:: Information shown ::
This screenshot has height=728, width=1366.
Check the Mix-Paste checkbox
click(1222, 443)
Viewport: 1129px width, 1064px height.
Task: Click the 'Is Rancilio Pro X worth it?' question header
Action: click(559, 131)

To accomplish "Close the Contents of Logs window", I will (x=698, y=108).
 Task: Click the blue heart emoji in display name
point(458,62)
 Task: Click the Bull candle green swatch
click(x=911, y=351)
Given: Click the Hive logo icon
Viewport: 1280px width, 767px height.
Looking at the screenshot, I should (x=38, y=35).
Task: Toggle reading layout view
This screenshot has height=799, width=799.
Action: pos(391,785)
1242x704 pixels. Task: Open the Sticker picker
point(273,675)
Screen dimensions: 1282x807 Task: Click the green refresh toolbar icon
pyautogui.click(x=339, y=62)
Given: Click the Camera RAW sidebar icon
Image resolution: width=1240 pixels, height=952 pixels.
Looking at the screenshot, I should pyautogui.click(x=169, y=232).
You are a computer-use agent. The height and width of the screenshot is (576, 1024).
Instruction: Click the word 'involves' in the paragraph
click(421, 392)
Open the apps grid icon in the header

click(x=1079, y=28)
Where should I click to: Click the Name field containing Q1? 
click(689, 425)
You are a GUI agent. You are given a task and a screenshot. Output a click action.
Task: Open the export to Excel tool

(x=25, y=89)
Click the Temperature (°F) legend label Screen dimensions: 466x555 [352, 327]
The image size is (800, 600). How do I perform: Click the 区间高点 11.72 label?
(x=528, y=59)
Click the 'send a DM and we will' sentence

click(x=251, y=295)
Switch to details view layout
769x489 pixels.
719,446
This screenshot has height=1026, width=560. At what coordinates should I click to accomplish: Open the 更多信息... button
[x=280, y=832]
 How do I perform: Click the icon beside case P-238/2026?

:: Directions for this task ::
Reproduce, unchanged, the line containing "Switch to details view layout" and each line after it through the end of the listing above, and nothing else.

:: Exercise solution ::
Switch to details view layout
769x489 pixels.
719,446
This screenshot has height=1026, width=560. At what coordinates should I click to accomplish: Open the 更多信息... button
[x=280, y=832]
 How do I perform: Click the icon beside case P-238/2026?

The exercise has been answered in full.